D'un point de vue qualitatif, la présence française a-t-elle amélioré la vie des populations ? Non, à mon sens. Un chef disparaît, un autre apparaît. Et regardez le nombre de déplacés internes, le nombre de réfugiés... Cela met aussi une pression sur les Etats voisins. Finalement, la menace a-t-elle été bien appréhendée ? Partir après neuf ans dans ces conditions, avec toutes les questions que ce retrait suscite... On ne peut pas dire que c'est positif.   

Néanmoins, il faut rester dans l'attente : les Français ne sont pas chassés du Sahel et du golfe de Guinée. Il faudra voir comment la France, avec ses partenaires sahéliens et européens, avec ses partenaires d'Afrique de l'Ouest, vont désormais conjuguer leurs efforts dans cette nouvelle séquence géopolitique qui peut se révéler délicate.    

Quelles pourraient être les conséquences de ce retrait du Mali ?   

L'une des hypothèses, c'est que cela laisse le champ libre aux jihadistes. La coopération semblait plutôt bonne entre les forces armées maliennes et françaises. Il faudra voir si la formation des militaires maliens sera suffisante. L'armée était très faible en 2012, et nous avons aujourd'hui des chiffres selon lesquels le nombre de soldats maliens a été multiplié par trois voire quatre.

Mais beaucoup disent qu'elle reste faible. Et avec les sanctions récentes prises par la Communauté économique des Etats de l'Afrique de I'Ouest (Cedeao) [afin de sanctionner la junte au pouvoir], l'Etat malien pourra-t-il payer ses fonctionnaires (dans l'armée notamment) ? Et jusqu'à quand ?   

Cela risque également d'être très compliqué pour les Maliens, car ils manquent de matériel militaire. Le soutien français était notamment important en terme aérien, avec de plus en plus d'opérations aériennes pour éviter les engins explosifs improvisés et  des avions à basse altitude visant à effrayer les jihadistes et signifier une présence.   

Comment voyez-vous évoluer la présence française et européenne dans la région, après ces annonces ?   

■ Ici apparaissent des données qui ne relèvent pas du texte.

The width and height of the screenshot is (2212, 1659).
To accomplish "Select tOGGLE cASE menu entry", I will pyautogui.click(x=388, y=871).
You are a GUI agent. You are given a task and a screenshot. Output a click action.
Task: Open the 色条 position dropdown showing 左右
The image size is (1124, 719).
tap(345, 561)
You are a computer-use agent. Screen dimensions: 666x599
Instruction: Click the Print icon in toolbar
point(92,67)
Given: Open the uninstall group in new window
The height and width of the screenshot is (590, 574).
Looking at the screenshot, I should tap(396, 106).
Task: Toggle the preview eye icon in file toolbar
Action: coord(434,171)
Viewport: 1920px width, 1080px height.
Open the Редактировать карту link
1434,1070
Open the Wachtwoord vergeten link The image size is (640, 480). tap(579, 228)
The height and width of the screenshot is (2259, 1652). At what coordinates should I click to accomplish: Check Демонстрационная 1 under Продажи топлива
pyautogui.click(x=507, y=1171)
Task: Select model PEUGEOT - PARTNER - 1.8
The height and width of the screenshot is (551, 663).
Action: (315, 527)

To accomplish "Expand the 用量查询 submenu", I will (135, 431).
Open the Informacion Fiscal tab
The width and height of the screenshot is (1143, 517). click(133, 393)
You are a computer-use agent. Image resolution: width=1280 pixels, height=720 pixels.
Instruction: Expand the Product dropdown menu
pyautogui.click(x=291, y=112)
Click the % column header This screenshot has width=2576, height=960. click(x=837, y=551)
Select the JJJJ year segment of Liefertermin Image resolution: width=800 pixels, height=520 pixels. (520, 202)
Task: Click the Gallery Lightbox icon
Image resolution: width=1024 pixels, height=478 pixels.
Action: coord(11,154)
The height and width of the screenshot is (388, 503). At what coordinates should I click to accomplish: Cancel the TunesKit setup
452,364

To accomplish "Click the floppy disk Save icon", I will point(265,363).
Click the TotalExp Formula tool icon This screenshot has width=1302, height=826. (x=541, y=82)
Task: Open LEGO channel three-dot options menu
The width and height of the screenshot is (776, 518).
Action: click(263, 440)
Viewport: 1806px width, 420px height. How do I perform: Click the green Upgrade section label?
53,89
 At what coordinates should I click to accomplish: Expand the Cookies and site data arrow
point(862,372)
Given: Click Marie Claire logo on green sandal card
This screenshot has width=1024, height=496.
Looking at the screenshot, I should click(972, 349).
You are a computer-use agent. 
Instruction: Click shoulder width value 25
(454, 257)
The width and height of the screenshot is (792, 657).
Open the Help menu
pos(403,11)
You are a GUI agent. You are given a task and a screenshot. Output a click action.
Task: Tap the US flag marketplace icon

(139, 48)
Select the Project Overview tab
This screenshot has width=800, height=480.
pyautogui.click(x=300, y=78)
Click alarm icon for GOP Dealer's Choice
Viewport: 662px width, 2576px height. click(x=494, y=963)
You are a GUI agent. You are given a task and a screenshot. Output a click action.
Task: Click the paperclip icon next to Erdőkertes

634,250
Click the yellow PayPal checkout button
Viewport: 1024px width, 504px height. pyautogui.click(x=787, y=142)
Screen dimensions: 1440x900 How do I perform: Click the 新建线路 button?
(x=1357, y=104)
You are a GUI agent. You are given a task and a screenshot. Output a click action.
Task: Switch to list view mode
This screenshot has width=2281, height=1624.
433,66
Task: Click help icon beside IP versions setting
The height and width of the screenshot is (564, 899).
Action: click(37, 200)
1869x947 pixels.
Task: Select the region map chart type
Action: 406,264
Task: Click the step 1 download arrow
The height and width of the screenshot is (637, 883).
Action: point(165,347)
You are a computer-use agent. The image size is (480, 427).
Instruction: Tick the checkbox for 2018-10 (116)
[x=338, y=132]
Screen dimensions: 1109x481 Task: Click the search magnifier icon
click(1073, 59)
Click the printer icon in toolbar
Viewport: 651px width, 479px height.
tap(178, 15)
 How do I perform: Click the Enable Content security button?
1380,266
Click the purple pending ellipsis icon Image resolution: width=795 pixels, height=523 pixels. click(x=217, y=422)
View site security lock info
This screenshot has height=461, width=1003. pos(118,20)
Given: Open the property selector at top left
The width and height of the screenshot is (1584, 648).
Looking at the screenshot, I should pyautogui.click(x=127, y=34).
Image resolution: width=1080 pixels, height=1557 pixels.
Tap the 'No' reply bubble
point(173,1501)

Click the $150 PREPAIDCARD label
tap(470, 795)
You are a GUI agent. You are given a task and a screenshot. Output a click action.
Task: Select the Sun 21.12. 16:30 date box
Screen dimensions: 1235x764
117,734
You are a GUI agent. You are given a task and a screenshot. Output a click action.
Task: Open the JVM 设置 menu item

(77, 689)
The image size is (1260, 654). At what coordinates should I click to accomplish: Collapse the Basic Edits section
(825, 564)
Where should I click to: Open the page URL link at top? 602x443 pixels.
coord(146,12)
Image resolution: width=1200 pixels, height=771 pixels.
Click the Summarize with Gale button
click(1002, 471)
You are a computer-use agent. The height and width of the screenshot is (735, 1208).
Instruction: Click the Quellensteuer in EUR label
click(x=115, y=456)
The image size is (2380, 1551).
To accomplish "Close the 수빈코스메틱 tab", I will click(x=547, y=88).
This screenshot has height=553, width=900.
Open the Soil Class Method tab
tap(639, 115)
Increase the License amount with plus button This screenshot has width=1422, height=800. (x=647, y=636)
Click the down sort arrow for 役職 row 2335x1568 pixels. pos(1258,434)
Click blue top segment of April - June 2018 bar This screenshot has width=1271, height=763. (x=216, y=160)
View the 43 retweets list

Le redéploiement du dispositif est extrêmement complexe, il va demander des accords juridiques. Cela ne pourra pas être déclaré du jour au lendemain. Un certain nombre de négociations ont abouti, notamment avec le Niger. La mission de formation de l'Union européenne au Mali (EUTM) et la mission multidimensionnelle intégrée des Nations unies pour la stabilisation au Mali (Minusma) resteraient, mais de nombreuses questions restent en suspens. Il reste la question des bases, qu'il va falloir sécuriser pendant cette séquence. Elles ne seront plus dans l'opérationnel, comment les protéger dans ce contexte ? Nous devons attendre les précisions concernant le redéploiement du dispositif.

"Toute la difficulté, c'est le rejet anti-français. Dans des pays où la présence française n'est pas forcément la bienvenue, il va falloir trouver le juste équilibre pour ne pas se retrouver dans la même situation. Les populations ont aussi envie de changement."

Caroline Roussy

à franceinfo

Au niveau européen, tout cela doit être négocié pays par pays, avec les Etats du Sahel et du golfe de Guinée. Cela peut prendre du temps.